Beyond cultural nuances, data sovereignty is another factor driving high adoption rates for the Sahabat model.
“Leaders are recognising that scaling AI sustainably isn’t just about access to the best models,” said Accenture’s Luthra. “It’s about control over your data, your models and your technology environment.”
He identified banking, telecoms, energy and consumer retail as sectors where AI implementation is “moving with real purpose”, noting that such sectors are embedding AI into its core workflows.
BT’s survey found that this is not only the case in Indonesia; among all respondents, the consumer, retail and healthcare sector showed a significantly higher share of first movers.
AI adoption is more than tech investment
With AI adoption is set to boom over the coming years, 56 per cent of survey respondents said they expect major disruptions in operations and manufacturing roles by the end of 2026.
Stegmann from BCG X noted that quality control inspectors, demand planners and inventory managers, procurement analysts and logistics coordinators may be most affected.
However, he noted that outright job elimination is less common than role transformation. That said, employers must proactively reskill their employees and have clear communication about the role evolution.
Luthra added: “The most important thing is recognising that AI adoption must be anchored in workforce readiness, not just technology investment.”
Despite Indonesia’s promising trajectory, Stegmann noted that the nation has to overcome foundational hurdles – such as data readiness, AI infrastructure and governance frameworks – before it can label itself as a front runner in the AI space.
“Indonesia has strong grassroots AI energy that its companies now need to channel into structured, top-down transformation programmes.”
Gain deeper insights into the future of business and be better informed as you navigate what is ahead with The Business Times Insights: Asean Intelligence.
About the survey
This year, The Business Times commissioned market research firm Kantar to conduct a survey to capture the pulse of leadership across the region.
The first wave of the study, conducted in February, polled 538 business leaders in the Asean-6 economies: Singapore, Malaysia, Indonesia, Thailand, the Philippines and Vietnam.
Respondents come from diverse industries including manufacturing, consumer and retail, healthcare and financial services.
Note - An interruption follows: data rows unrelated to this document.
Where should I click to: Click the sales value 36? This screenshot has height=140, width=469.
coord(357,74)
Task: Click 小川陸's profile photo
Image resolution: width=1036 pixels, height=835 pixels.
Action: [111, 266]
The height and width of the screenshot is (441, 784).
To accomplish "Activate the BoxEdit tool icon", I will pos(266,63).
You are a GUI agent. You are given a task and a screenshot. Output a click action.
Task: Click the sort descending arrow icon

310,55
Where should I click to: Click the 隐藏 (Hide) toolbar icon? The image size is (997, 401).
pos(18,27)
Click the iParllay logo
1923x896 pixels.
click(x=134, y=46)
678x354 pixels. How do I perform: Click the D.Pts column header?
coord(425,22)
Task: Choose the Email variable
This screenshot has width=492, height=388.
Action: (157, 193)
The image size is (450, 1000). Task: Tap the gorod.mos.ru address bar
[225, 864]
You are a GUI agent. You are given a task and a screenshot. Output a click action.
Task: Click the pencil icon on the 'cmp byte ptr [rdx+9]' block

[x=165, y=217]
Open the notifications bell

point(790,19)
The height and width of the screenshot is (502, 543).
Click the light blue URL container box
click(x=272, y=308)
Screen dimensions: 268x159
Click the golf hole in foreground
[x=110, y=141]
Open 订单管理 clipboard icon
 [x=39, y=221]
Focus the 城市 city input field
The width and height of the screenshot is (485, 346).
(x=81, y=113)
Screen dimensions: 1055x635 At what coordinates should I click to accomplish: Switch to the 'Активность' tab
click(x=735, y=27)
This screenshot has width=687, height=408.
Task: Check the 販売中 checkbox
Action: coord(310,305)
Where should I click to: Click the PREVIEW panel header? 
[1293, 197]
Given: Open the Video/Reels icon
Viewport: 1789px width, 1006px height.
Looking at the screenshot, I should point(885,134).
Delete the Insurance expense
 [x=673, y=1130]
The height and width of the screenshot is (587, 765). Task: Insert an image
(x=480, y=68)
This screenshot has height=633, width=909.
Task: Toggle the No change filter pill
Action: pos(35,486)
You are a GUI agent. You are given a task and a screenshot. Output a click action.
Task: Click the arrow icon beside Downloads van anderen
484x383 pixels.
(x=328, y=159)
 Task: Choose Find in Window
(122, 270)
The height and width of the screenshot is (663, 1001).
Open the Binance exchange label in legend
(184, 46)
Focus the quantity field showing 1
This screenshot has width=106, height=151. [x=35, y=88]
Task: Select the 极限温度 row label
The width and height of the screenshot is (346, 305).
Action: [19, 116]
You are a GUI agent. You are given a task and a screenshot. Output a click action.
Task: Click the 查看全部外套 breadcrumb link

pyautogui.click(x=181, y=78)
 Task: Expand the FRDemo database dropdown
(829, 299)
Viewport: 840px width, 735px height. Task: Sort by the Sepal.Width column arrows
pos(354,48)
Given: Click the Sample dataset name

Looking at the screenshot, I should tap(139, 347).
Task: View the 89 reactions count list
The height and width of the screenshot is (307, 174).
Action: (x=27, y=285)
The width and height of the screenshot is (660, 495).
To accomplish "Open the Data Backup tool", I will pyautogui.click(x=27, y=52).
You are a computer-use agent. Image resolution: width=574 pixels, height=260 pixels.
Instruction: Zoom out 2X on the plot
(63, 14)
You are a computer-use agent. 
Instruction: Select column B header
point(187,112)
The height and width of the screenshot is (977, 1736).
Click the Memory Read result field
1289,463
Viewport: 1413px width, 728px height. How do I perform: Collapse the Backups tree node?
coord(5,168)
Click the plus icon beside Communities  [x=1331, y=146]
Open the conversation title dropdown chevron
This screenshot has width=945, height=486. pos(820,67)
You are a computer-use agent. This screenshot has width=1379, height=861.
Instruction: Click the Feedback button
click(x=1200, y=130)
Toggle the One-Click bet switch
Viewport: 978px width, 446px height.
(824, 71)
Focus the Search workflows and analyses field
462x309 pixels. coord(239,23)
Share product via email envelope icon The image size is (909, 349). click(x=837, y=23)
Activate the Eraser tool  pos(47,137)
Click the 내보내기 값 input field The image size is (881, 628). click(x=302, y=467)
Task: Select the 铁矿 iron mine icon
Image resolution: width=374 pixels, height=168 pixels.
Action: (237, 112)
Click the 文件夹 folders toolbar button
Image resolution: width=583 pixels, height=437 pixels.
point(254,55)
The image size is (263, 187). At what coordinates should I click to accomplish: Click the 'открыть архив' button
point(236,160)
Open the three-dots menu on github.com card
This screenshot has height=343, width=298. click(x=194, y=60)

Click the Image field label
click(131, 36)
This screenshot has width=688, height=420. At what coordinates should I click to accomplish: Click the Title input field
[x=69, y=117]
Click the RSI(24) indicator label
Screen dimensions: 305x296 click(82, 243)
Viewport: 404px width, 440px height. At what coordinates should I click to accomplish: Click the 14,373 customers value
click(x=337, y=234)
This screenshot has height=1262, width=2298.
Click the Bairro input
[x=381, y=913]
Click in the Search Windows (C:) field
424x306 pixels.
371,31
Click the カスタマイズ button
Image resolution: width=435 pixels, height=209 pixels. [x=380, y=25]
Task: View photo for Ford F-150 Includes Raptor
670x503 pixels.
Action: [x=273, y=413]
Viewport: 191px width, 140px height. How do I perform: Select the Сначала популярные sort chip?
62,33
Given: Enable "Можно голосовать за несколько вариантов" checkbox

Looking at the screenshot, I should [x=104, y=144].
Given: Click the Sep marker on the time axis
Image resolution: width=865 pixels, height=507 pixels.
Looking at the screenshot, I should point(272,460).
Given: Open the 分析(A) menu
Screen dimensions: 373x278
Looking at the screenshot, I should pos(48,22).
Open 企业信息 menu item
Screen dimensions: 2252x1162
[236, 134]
Most of them sre in C-suite or senior management roles, or are business owners.
About 65 per cent of respondents are from large enterprises, and 35 per cent from small and medium-sized enterprises.
In April, a second, more targeted wave of fieldwork was conducted to gauge the impact of the Middle East conflict on business sentiments. It polled 246 business leaders of a similar profile.
“Our mission is to move beyond the surface-level narrative of regional growth,” said BT editor Chen Huifen.
“By investing in our own proprietary intelligence, we are ensuring that our readers have access to the ground-level truths that external observers might miss. It is about bringing a home-grown perspective to a global audience, and providing the spark to help leaders turn volatility into opportunity.”